John Banville for Dromineer Literary Festival

One of Ireland's foremost authors and essayists, John Banville, will be just one of the top attractions at this year's Dromineer Literary Festival.


In what is something of a coup for the festival committee, the 2005 Man Booker Prize winner will read at Nenagh Arts Centre on Saturday, October 6th, at 8pm. Banville won the prize for his novel 'The Sea', which deals with love, loss, and the unpredictable power of memory. He had previously been shortlisted for the Man Booker in 1989 for 'The Book of Evidence'.

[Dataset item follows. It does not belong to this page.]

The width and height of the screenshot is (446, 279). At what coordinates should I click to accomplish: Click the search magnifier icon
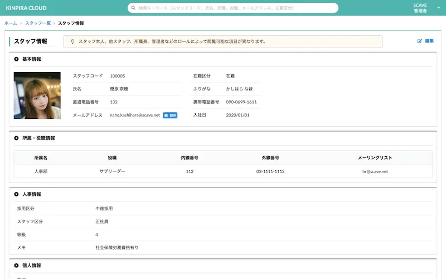133,8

From Wexford, Banville has a host of literary awards to his name, including the James Tait Black Memorial Prize and the Guardian Fiction Prize. In 1989 'The Book of Evidence' was shortlisted for the Booker Prize, and was awarded the first Guinness Peat Aviation Award; in Italian, as 'La Spiegazione dei Fatti', the book was awarded the 1991 Premio Ennio Flaiano.


'Ghosts' was shortlisted for the Whitbread Fiction Prize in 1993; 'The Untouchable' for the same prize in 1997. In 2003 Banville was awarded the Premio Nonino. He has also received a literary award from the Lannan Foundation in the US.


In 2011 he was awarded the Franz Kafka Prize. A former literary editor of the Irish Times, he has also been awarded the Irish Pen Award for Outstanding Achievement in Irish Literature.


Under the pseudonym Benjamin Black, Banville has published a number of crime novels featuring the detective Quirke. The first three books were made into a mini-television series and starred Gabriel Byrne as Quirke.


As Benjamin Black, he was commissioned by the Raymond Chandler Estate to pen a new novel featuring Chanler's famous detective, Philip Marlowe. Apart from his work in fiction, Banville wrote 'Prague Pictures: Portraits of a City', which was published in 2003 as part of Bloomsbury’s 'The Writer and the City’ series, and Time Pieces, a vividly evocative memoir that unfolds around the author's recollections, experience, and imaginings of Dublin.


Tickets for the event will go on sale shortly, and pre-booking through the arts centre is advisable.